Patient-ventilator asynchrony.

Autor: Holanda MA; Departamento de Medicina Clínica, Universidade Federal do Ceará, Fortaleza (CE) Brasil.; Programa de Pós-Graduação de Mestrado em Ciências Médicas, Universidade Federal do Ceará, Fortaleza (CE) Brasil., Vasconcelos RDS; Programa de Pós-Graduação de Mestrado em Ciências Médicas, Universidade Federal do Ceará, Fortaleza (CE) Brasil., Ferreira JC; Divisão de Pneumologia, Instituto do Coração, Hospital das Clínicas, Faculdade de Medicina, Universidade de São Paulo, São Paulo (SP) Brasil., Pinheiro BV; Faculdade de Medicina, Escola Paulista de Medicina, Universidade Federal de São Paulo, São Paulo (SP) Brasil.
Jazyk: English; Portuguese
Zdroj: Jornal brasileiro de pneumologia : publicacao oficial da Sociedade Brasileira de Pneumologia e Tisilogia [J Bras Pneumol] 2018 Jul-Aug; Vol. 44 (4), pp. 321-333. Date of Electronic Publication: 2018 Jul 06.
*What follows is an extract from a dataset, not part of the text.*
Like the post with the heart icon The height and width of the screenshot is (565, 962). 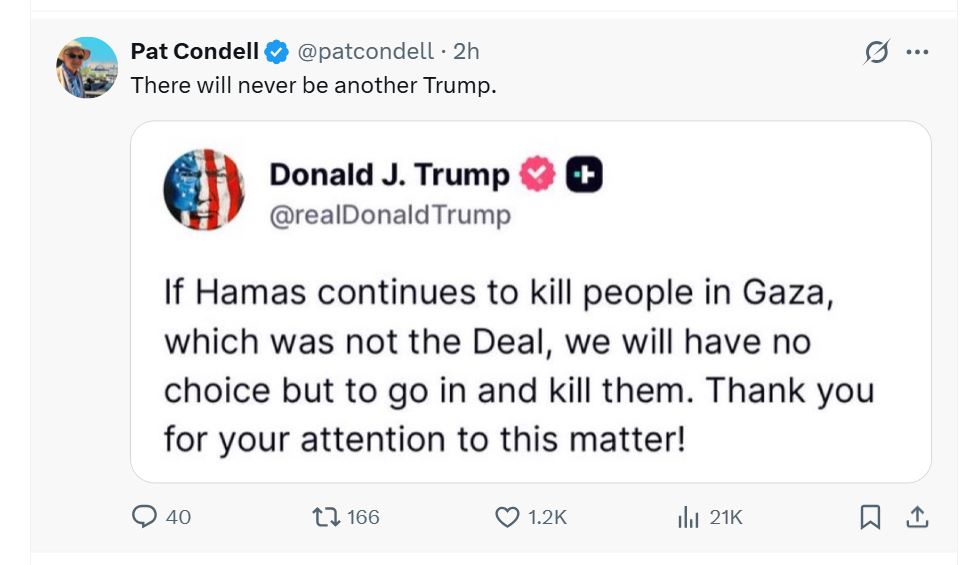508,516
DOI: 10.1590/S1806-37562017000000185
Abstrakt: Patient-v entilator asynchrony (PVA) is a mismatch between the patient, regarding time, flow, volume, or pressure demands of the patient respiratory system, and the ventilator, which supplies such demands, during mechanical ventilation (MV). It is a common phenomenon, with incidence rates ranging from 10% to 85%. PVA might be due to factors related to the patient, to the ventilator, or both. The most common PVA types are those related to triggering, such as ineffective effort, auto-triggering, and double triggering; those related to premature or delayed cycling; and those related to insufficient or excessive flow. Each of these types can be detected by visual inspection of volume, flow, and pressure waveforms on the mechanical ventilator display. Specific ventilatory strategies can be used in combination with clinical management, such as controlling patient pain, anxiety, fever, etc. Deep sedation should be avoided whenever possible. PVA has been associated with unwanted outcomes, such as discomfort, dyspnea, worsening of pulmonary gas exchange, increased work of breathing, diaphragmatic injury, sleep impairment, and increased use of sedation or neuromuscular blockade, as well as increases in the duration of MV, weaning time, and mortality. Proportional assist ventilation and neurally adjusted ventilatory assist are modalities of partial ventilatory support that reduce PVA and have shown promise. This article reviews the literature on the types and causes of PVA, as well as the methods used in its evaluation, its potential implications in the recovery process of critically ill patients, and strategies for its resolution.